### EXERCISE
Please return only the lines between the line with "Open the Insert tab" and the final line of the entries, both included, and exclude pictures.

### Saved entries
BEGIN
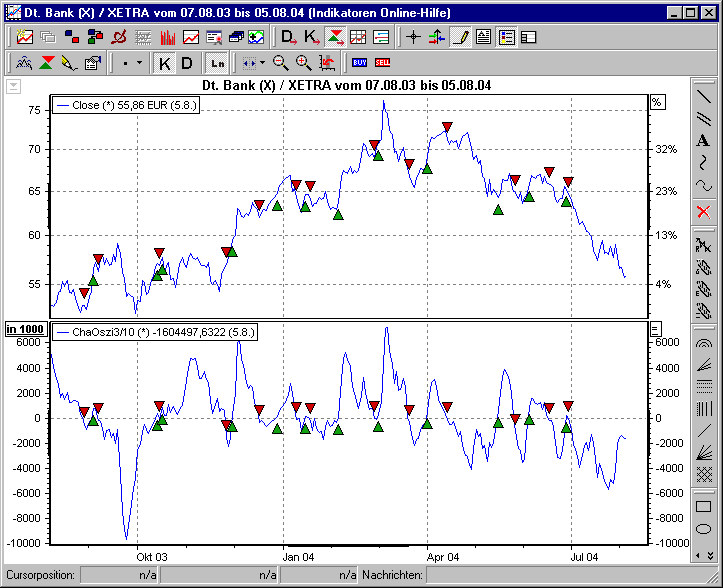Open the dot style dropdown arrow
This screenshot has height=588, width=723.
point(139,63)
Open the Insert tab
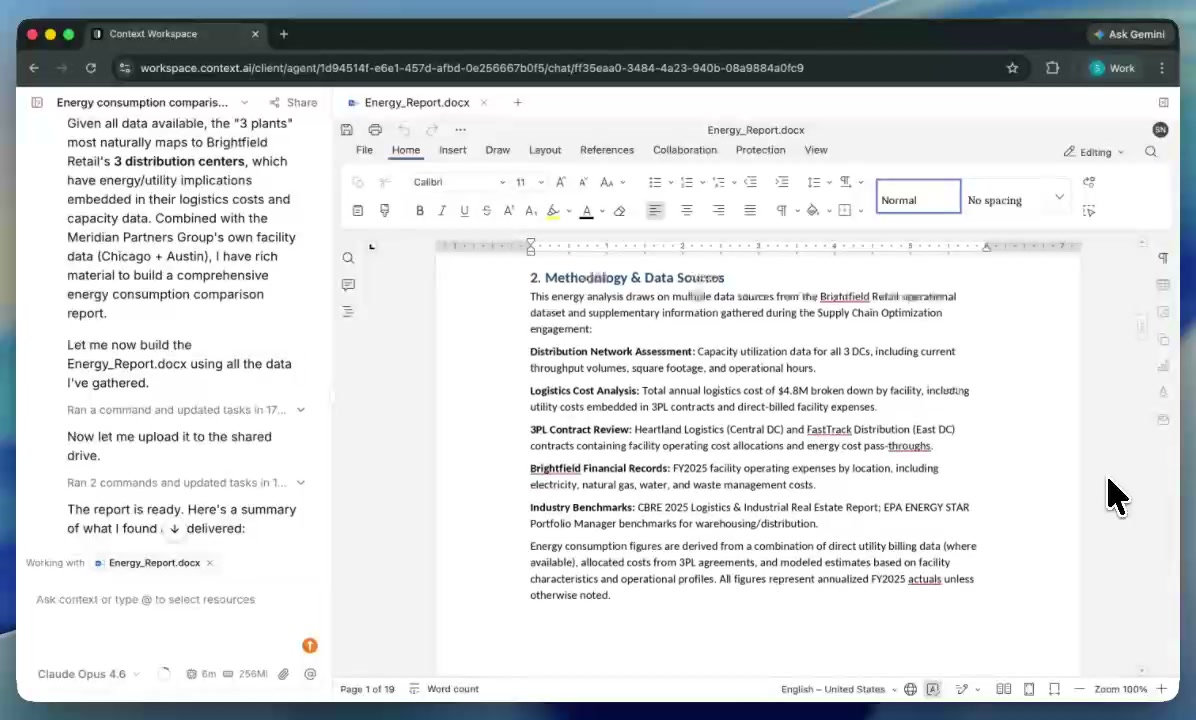This screenshot has width=1196, height=720. tap(452, 150)
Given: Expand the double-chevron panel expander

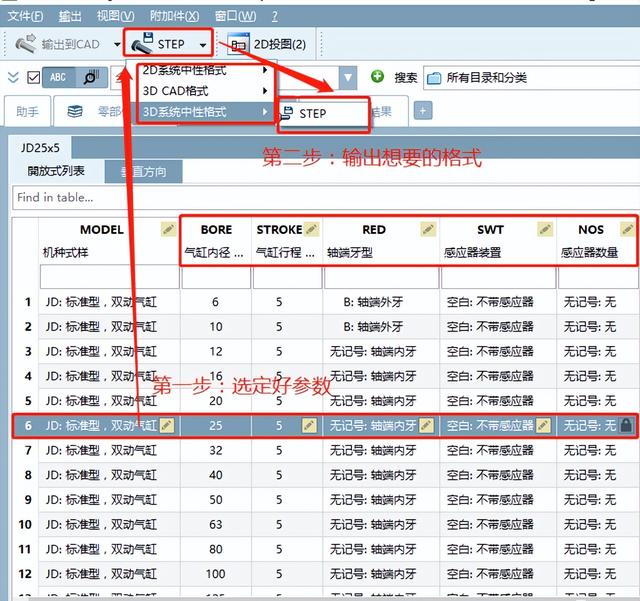Looking at the screenshot, I should pos(13,77).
END
### ANSWER TO THIS PROBLEM
Open the Insert tab
This screenshot has width=1196, height=720. tap(452, 150)
Given: Expand the double-chevron panel expander

Looking at the screenshot, I should pos(13,77).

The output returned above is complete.